Ok, let's assume you know how long an operation is supposed to take, but want to stop it from leaking if it returns faster.
To accomplish this, you would need a high-resolution timer that runs before the operation, after the operation, and then you can subtract the two and wait. And maybe that might work.
But you're not running in kernel space.
The resolution of timing information you'd get from this tactic would be noisy, and may reintroduce the signal you were trying to hide. Especially if you're running on multiple threads or physical processors, and aren't careful enough to constrain the operations and timings to the same core.
All it will do is slow your software down and maybe not actually help.
start = gettime()
variable_time_crypto_operation()
end = gettime()
sleep(1sec - (end - start)) // Use a loop if necessary here
If the operation takes a couple ms and the sleep was 1sec, then how much information would realistically leak here? Sure the sleep might not be perfect, but I'd imagine the actual timing difference would get lost just in how much longer the sleep is.
Somewhat tangential, but there are much better options if you're looking for opportunities for optimization. It's literally trying to improve efficiency by skimping on safety features, like trying to save on vehicle weight by removing unnecessary seatbelts or crumple zones. Eliminating side channels concincingly is very difficult, you're just better off taking the tiny performance hit and virtually* eliminating that vector instead of trying to come up with a novel low-density seatbelt.
(I say virtually, because even constant time crypto isn't bulletproof - GoFetch, a recent Apple M-series CPU vulnerability inadvertently broke the "constant" part because of a quirk of the prefetcher. Side channels are hard, no need to make it harder.)
so theoretically using timers and adding sleeps could solve the problem but practically there are better ways to achieve the goal of no timing information leakage?
To accomplish this, you would need a high-resolution timer that runs before the operation, after the operation, and then you can subtract the two and wait. And maybe that might work.

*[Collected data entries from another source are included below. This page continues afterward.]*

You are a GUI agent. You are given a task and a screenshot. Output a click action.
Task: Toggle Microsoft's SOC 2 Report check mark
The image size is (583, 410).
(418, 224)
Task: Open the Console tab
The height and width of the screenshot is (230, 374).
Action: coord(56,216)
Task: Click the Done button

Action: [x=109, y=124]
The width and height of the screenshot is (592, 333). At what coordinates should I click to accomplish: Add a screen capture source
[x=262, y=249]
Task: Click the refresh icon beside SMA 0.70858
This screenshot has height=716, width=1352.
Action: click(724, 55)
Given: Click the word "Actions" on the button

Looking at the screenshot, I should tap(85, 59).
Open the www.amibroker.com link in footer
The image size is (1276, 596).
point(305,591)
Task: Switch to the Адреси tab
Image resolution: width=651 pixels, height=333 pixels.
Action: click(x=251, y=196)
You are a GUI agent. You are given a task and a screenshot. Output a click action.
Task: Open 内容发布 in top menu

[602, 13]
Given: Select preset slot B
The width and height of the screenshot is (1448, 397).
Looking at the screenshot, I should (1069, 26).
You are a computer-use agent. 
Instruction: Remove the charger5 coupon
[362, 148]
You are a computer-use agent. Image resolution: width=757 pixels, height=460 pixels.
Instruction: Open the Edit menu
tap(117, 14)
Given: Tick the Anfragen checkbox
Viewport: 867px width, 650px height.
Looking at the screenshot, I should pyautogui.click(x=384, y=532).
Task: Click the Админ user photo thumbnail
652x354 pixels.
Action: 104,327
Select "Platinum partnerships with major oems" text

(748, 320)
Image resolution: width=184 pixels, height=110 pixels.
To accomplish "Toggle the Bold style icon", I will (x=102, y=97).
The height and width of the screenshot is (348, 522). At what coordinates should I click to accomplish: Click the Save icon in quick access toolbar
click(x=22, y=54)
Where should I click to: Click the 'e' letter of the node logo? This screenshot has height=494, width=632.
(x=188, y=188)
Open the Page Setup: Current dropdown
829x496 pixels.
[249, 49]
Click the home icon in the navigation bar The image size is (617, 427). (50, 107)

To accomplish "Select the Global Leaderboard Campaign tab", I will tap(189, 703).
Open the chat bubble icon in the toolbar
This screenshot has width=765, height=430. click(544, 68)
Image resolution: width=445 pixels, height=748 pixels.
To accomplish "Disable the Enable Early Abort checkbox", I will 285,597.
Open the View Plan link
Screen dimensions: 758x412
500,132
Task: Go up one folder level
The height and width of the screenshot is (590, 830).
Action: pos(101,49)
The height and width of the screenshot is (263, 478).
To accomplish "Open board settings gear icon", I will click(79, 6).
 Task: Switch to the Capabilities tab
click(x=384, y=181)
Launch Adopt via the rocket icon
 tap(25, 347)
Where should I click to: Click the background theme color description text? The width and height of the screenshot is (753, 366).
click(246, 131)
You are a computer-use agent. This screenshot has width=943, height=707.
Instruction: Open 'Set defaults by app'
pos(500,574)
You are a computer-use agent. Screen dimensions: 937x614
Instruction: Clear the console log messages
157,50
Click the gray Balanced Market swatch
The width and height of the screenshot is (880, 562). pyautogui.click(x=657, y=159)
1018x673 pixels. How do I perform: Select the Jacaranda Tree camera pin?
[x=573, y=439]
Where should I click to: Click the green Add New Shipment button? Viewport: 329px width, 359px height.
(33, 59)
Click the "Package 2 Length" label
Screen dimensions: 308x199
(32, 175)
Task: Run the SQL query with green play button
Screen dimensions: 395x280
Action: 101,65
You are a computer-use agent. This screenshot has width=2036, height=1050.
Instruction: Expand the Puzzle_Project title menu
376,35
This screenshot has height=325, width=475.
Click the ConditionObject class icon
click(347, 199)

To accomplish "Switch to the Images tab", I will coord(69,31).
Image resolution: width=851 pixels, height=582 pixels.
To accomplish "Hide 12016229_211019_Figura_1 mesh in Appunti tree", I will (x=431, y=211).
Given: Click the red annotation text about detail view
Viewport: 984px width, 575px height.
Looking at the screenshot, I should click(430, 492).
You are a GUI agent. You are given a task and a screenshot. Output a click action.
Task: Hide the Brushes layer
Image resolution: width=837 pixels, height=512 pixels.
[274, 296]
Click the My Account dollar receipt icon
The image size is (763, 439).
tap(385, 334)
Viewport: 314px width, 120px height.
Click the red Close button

But you're not running in kernel space.
The resolution of timing information you'd get from this tactic would be noisy, and may reintroduce the signal you were trying to hide. Especially if you're running on multiple threads or physical processors, and aren't careful enough to constrain the operations and timings to the same core.
All it will do is slow your software down and maybe not actually help.
And that's the best case scenario!
Better to just use constant-time algorithms.